The takeaway is a workflow playbook: structure repos for navigation, document conventions with agents.md, let Codex write and run tests (including compiling TypeScript examples and using existing test suites), plan complex changes in markdown, and trigger tasks as inspiration hits—sometimes from mobile—so engineering momentum doesn’t stall while waiting to get back to a computer.
Cornell Notes
Codex is evolving into one unified engineering agent across IDEs, the terminal, GitHub, and cloud execution. Instead of siloed experiences, it now supports local changes, secure cloud sandbox runs that return PRs, and automatic GitHub code review that can validate intent by running code. The demos show how Codex navigates a TypeScript monorepo, updates real-time API demos, and delegates follow-on work to the cloud while local work continues. Running multiple parallel attempts helps avoid fragile “perfect prompt” dependency, and developers can later apply diffs or pull down results to iterate. The practical value is a workflow shift: treat Codex like an orchestrated engineering teammate—plan, test, review, and delegate—rather than a single chat session.

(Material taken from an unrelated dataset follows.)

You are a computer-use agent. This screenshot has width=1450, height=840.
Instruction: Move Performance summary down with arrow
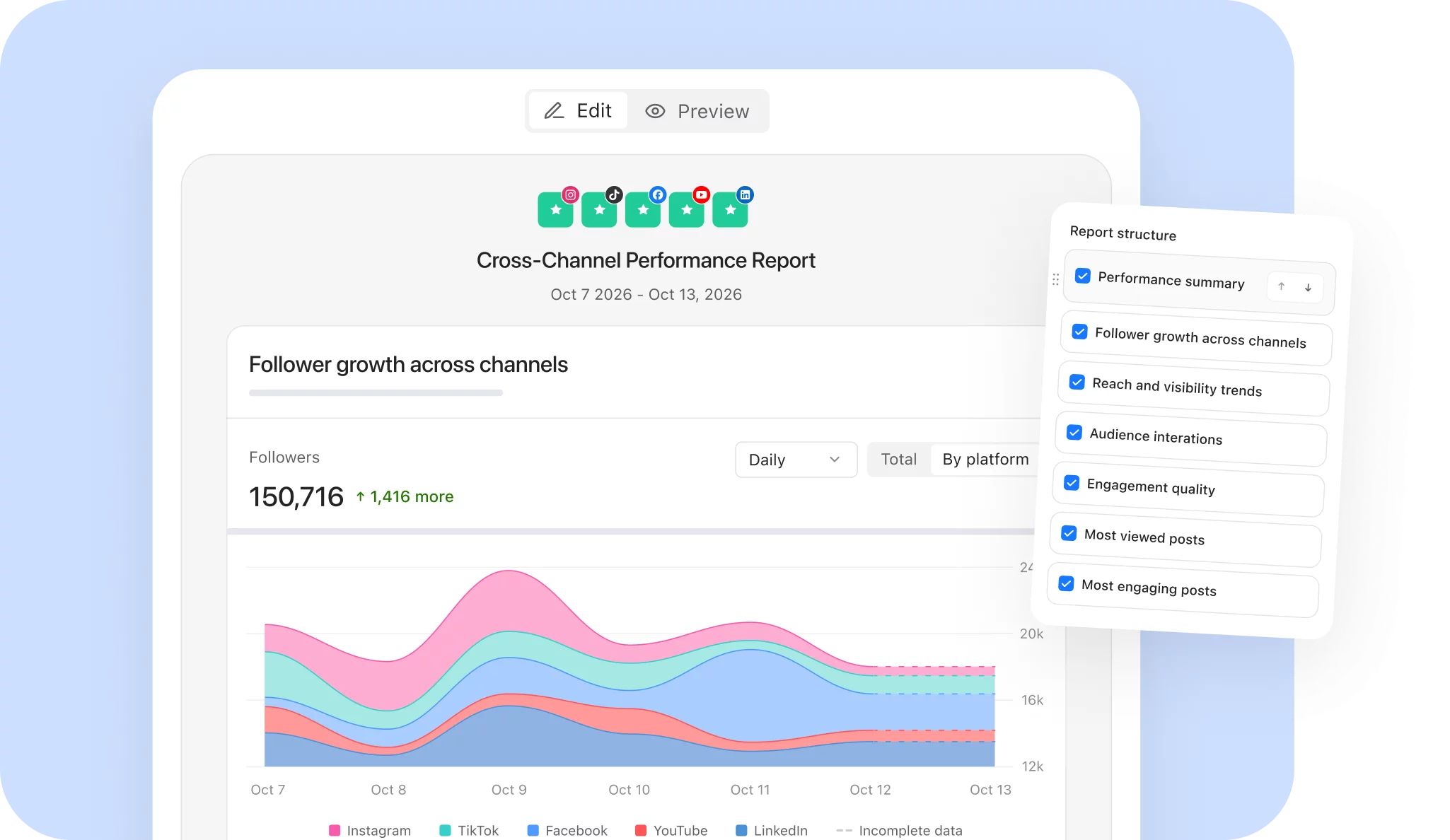(x=1308, y=288)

What does “Codex everywhere you code” mean in practice, and how do the interfaces differ?
How does Codex decide where work runs—locally or in the cloud—and why does that matter?
Why does repository structure—like monorepos and named packages—affect Codex performance?
What is the role of “agent mode” versus “chat mode,” and what safety tradeoff appears in the demo?
How does Codex reduce the risk of a bad one-shot change when the task is complex?
What makes Codex code review different from basic static analysis?
Review Questions
- How would you structure a repository (packages, naming, and documentation) to make Codex’s code navigation and parallel tasking more reliable?
- In a workflow with both local and cloud tasks, what steps would you take to keep changes testable without committing too early?
- When should you use parallel attempts versus planning with agents.md/plan markdown files for complex features?
Key Points
- 1
Codex is being unified into one agent experience across IDE extensions, the Codex CLI, GitHub code review, and asynchronous cloud task execution.
- 2
Codex can run work locally (pair-programming style changes) or remotely in a secure cloud sandbox (asynchronous PR generation), and results can be pulled back into the local repo state.
- 3
The IDE extension works in VS Code, Cursor, and VS Code-compatible forks, bringing CLI-like capabilities directly into the editor.
- 4
Agent mode supports change-making with an approval step, while chat mode is read-only; full-access modes can write outside the workspace and should be used carefully.
- 5
Running multiple parallel attempts helps avoid fragile “perfect prompt” dependency by producing several PR candidates for selection.
- 6
Codex code review can validate PR intent by running code in its own environment, not just performing static checks.
- 7
Using agents.md and planning complex changes in markdown improves Codex’s ability to follow conventions and coordinate multi-step work with higher success rates.